Ethel Withell

Personal information
- Full name: Ethel Joyce Withell (Née: Neame)
- Born: 4 March 1919
- Died: 8 January 1956 (aged 36) Christchurch, New Zealand
- Height: 1.75 m (5 ft 9 in)
- Spouse: Ron Withell ​(m. 1944)​

Netball career
- Playing position: C
- Years: National team / Caps
- 1938: New Zealand / 1

= Ethel Withell =

New Zealand netball player

Ethel Joyce Withell (née Neame; 4 March 1919 – 8 January 1956) was a New Zealand netball player. She was a member of the New Zealand team in their first Test match, in 1938 against Australia.

==Early life==
Withell was born Ethel Joyce Neame on 4 March 1919. She was educated at Southland Technical College in Invercargill, where she captained the school netball team. in 1934, she was described as a "really clever centre".

==Netball career==

===Domestic===
Neame played representative netball for Southland from 1935, and was named in the South Island team.

===International===
In 1936, Neame was first selected to tour Australia with a New Zealand national team the following season, but the tour did not proceed. In 1938, she was once again selected for the New Zealand netball team, when a national side travelled to Australia and competed in the Australian interstate tournament in Melbourne. At times, the New Zealand team struggled as the matches were played on grass courts under Australian rules, which differed from those used in New Zealand at the time, but they defeated Queensland 13–9, before losing to Victoria 16–48. However, in an exhibition match played under New Zealand rules, the New Zealand team beat Victoria 19–5. In New Zealand's remaining matches of the tournament, they were defeated by South Australia 14–47 and Tasmania 17–32, before overcoming New South Wales 21–18. Neame played in all the matches except the defeat by Tasmania.

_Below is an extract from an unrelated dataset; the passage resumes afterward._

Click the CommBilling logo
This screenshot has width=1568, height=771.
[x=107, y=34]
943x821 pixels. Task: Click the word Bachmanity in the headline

Neame played in the single Test match, the first played between New Zealand and Australia, in Melbourne on 20 August 1938. New Zealand were defeated 11–40. The match was played under Australian rules.

==Later life==
On 29 March 1944, Neame married Ron Withell, who had represented New Zealand in boxing at the 1938 British Empire Games, and the couple went on to have two children. After World War II, they lived on a farm at Leeston, until selling it in 1955. Ethel Withell accidentally drowned at Christchurch on 8 January 1956. She was buried at the Ruru Lawn Cemetery in the Christchurch suburb of Bromley.